*Problem to work on*:
Every line below that contains the word "screenshot" must be copied.

*Records supplied*:
------------------------------------------------------------
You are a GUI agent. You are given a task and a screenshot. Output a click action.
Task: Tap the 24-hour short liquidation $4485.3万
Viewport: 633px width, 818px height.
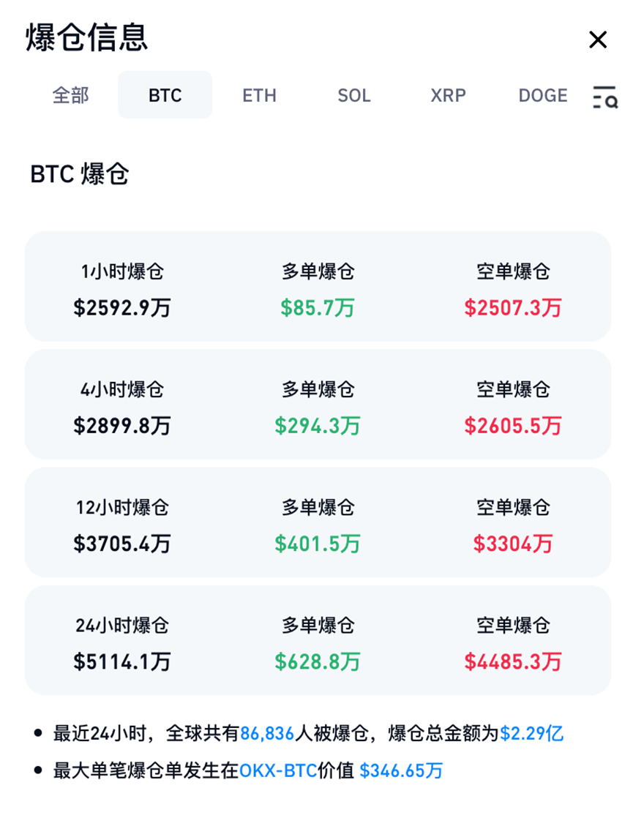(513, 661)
------------------------------------------------------------
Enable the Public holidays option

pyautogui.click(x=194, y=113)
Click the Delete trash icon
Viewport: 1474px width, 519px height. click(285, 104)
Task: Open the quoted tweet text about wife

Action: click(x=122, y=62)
------------------------------------------------------------
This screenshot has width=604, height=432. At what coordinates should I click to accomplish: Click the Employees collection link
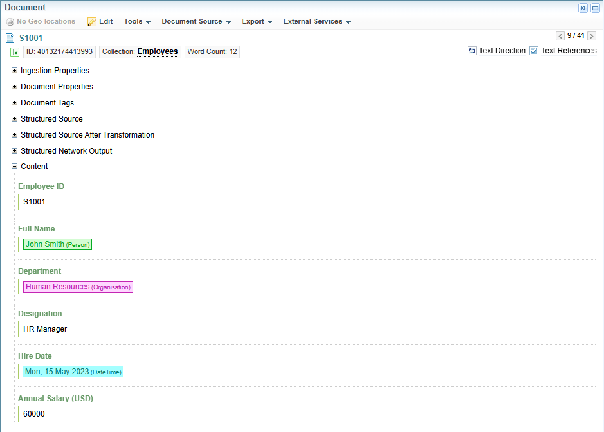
------------------------------------------------------------
*Answer to the exercise*:
You are a GUI agent. You are given a task and a screenshot. Output a click action.
This screenshot has width=604, height=432. At what coordinates should I click to accomplish: Click the Employees collection link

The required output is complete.